A Canadian National Railway Co. train carrying crude oil derailed and caught fire in a remote area of northern Ontario, blocking rail traffic between Toronto and Winnipeg, Manitoba.
Canadian National said on its website and in a later statement that the train derailed around 2:45 a.m. Saturday near Gogama, about 600 kilometers (373 miles) north of Toronto. The train’s crew reported a fire though no injuries, spokeswoman Emily Hamer said in an e-mail. The company hasn’t yet determined the exact number of cars that derailed or how many are involved in the fire.
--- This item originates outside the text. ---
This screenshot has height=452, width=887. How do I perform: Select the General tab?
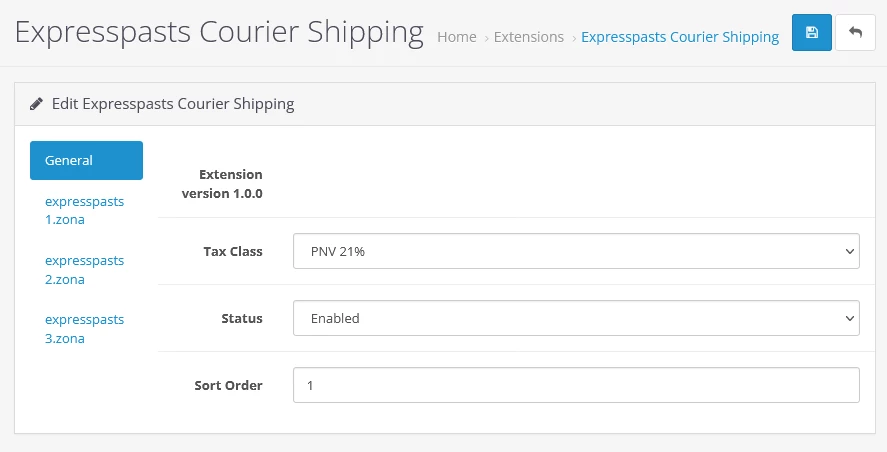tap(86, 160)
“CN crews are responding to the site in order to undertake the necessary repairs,” the Montreal-based company said on its website. “Both westbound and eastbound traffic scheduled to cross the affected area is currently obstructed, and may be delayed by 24 hours or more.”
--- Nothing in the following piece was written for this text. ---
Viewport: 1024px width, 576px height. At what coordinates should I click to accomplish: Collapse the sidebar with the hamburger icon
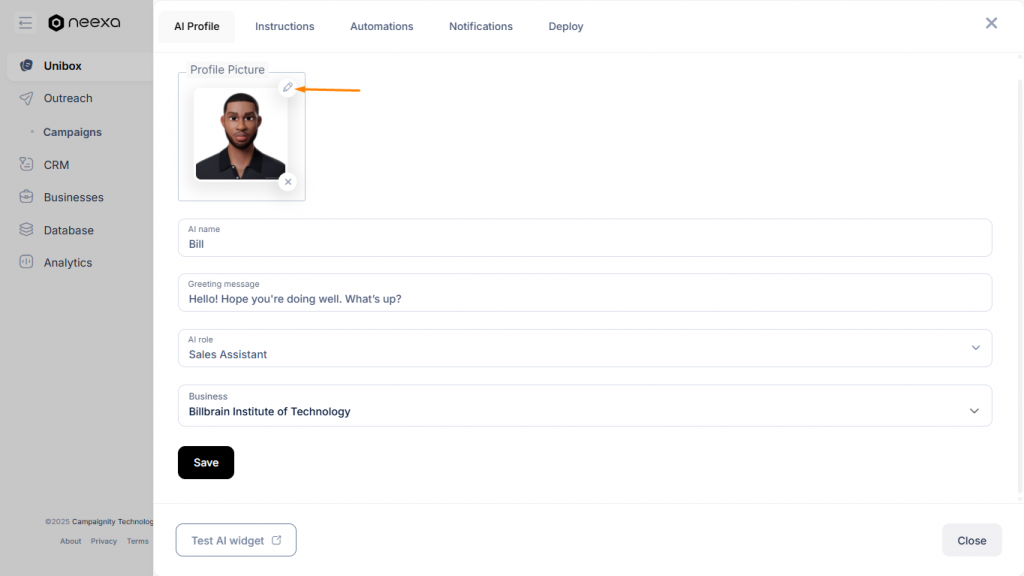[25, 24]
The company said in the statement that a bridge over a waterway was damaged in the derailment and five tank cars ended up in the water, some of them on fire. The cars, carrying crude oil from Alberta, are CPC-1232 models that began to be introduced in the industry in 2011 to increase safety. Emergency responders have deployed two lines of boom in the water to contain the oil.
CN also dispatched Chief Operating Officer Jim Vena to the site. In the statement, he issued an apology to residents of the area for disruptions caused by the crash.
Via Rail Canada said in a statement that because of the CN derailment, it canceled its Saturday night passenger train from Toronto to Vancouver and would terminate an eastbound train on the same route when it reaches Winnipeg.
The accident marks the second derailment of a Canadian National oil train in three weeks in northern Ontario. A train with 100 cars, all carrying crude from the oil-producing region of Alberta to eastern Canada, derailed on February 14 about 30 miles north of Gogama. A total of 29 cars were involved in that incident and seven caught fire, a spokesman said at the time.
About 18 freight trains a day use the line, which links western and eastern Canada. Canadian oil producers have grown dependent on shipping crude by rail as pipeline capacity has become constrained.
Investigators from the Transportation Safety Board of Canada have been sent to the site, which is 37 kilometers from the previous accident, the government agency said in a statement. The train was headed to Levis, Quebec, and 30 to 40 rail cars derailed, agency spokesman John Cottreau said by phone.